▶ _EXERCISE BRIEF_
How many lines of the data include the string "label"? State that number alone.

********

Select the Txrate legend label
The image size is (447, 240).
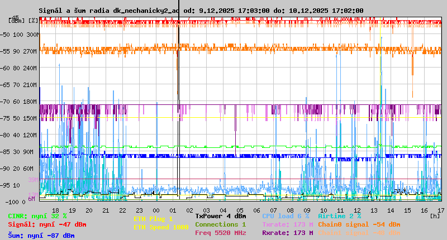[x=287, y=224]
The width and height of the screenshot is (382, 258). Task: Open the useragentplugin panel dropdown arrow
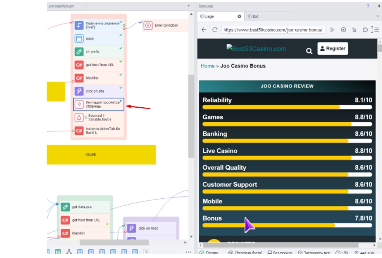[189, 6]
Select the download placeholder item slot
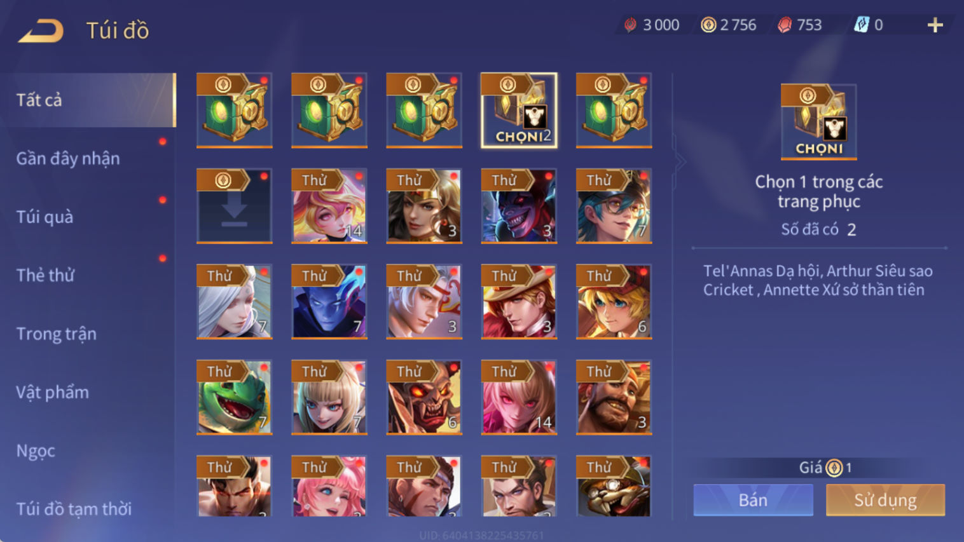The width and height of the screenshot is (964, 542). [x=234, y=206]
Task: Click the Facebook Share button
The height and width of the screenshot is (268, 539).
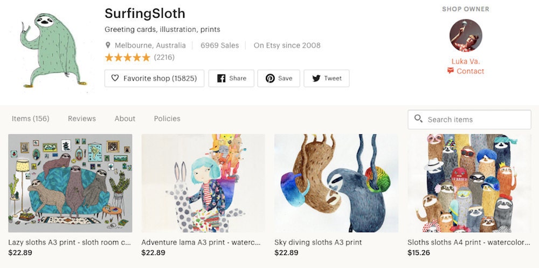Action: pyautogui.click(x=231, y=78)
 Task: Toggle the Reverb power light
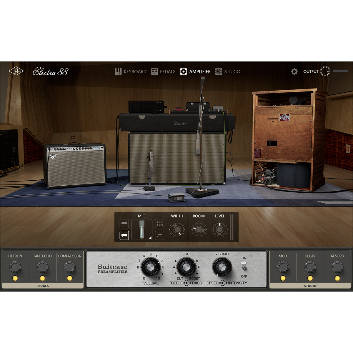337,278
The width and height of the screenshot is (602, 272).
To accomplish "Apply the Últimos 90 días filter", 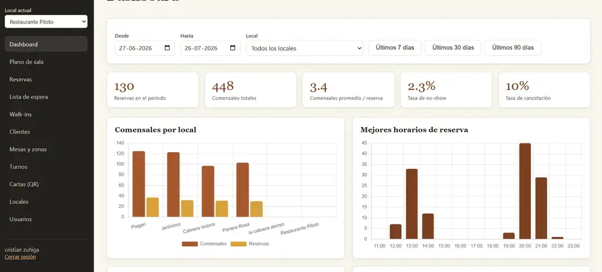I will [513, 48].
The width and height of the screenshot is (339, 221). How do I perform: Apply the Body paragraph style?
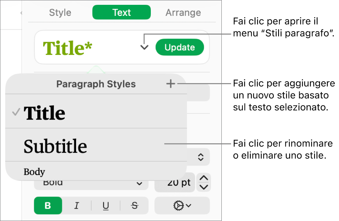point(34,171)
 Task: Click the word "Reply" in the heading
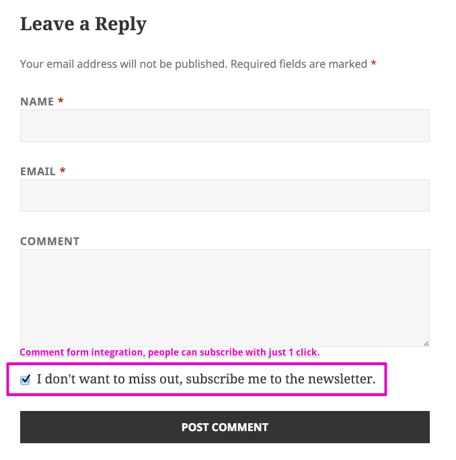(x=120, y=25)
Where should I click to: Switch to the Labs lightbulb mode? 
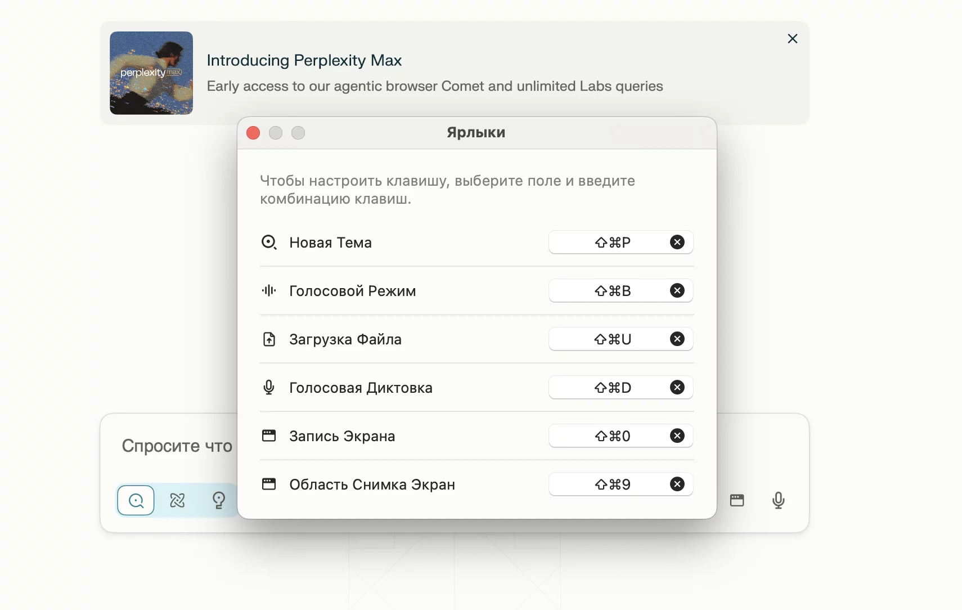[x=219, y=500]
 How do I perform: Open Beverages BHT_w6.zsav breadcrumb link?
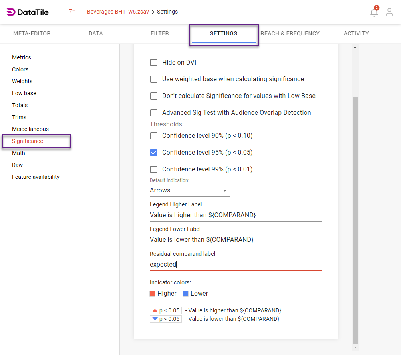118,12
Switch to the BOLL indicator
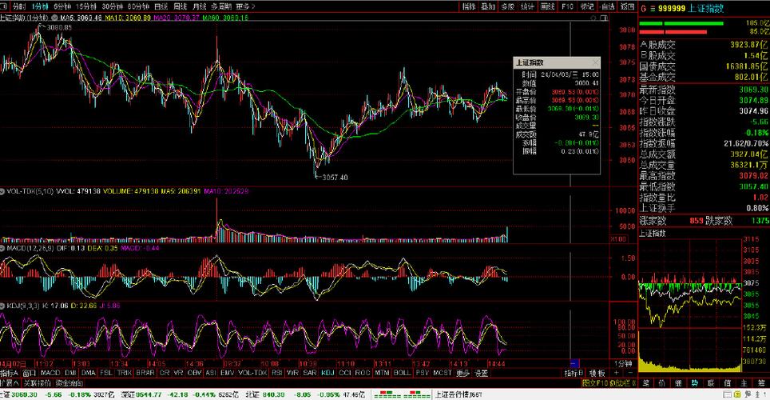The image size is (770, 400). [x=403, y=374]
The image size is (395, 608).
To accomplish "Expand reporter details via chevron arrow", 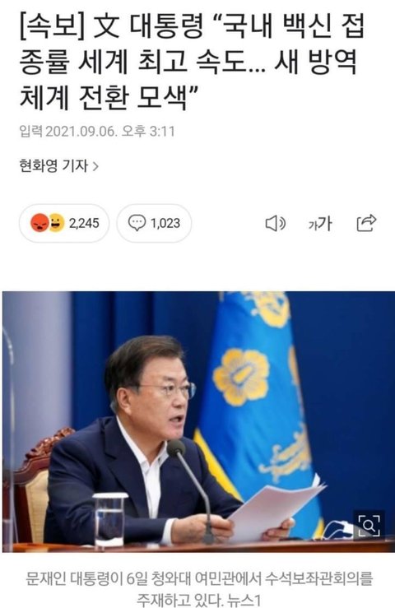I will click(95, 166).
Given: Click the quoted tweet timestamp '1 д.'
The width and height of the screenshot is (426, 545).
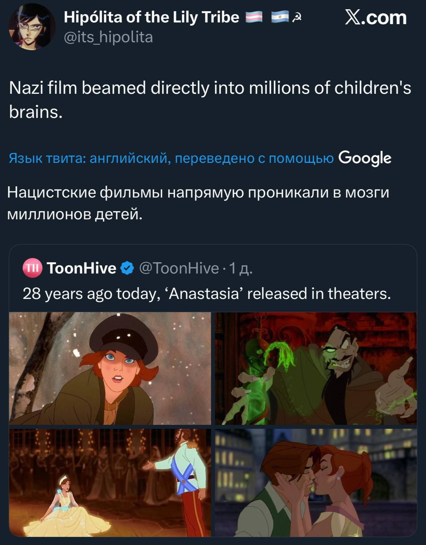Looking at the screenshot, I should click(x=241, y=268).
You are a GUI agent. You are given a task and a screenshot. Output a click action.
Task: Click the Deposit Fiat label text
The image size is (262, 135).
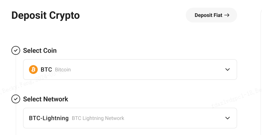coord(209,15)
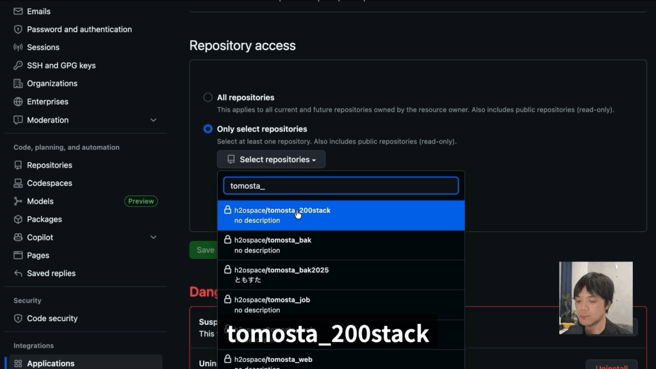Expand the Moderation section chevron

coord(153,120)
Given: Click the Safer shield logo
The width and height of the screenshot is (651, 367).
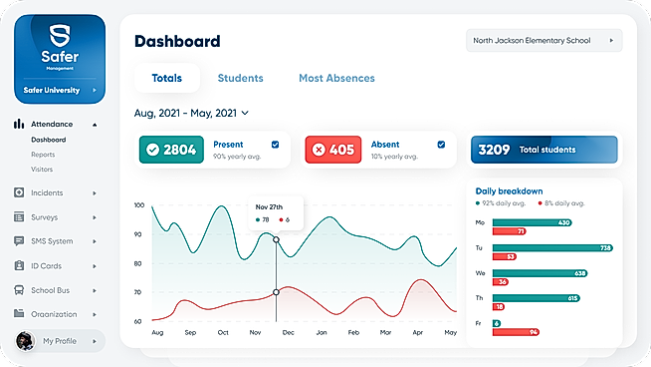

********

▶ _WRITTEN SOLUTION_
2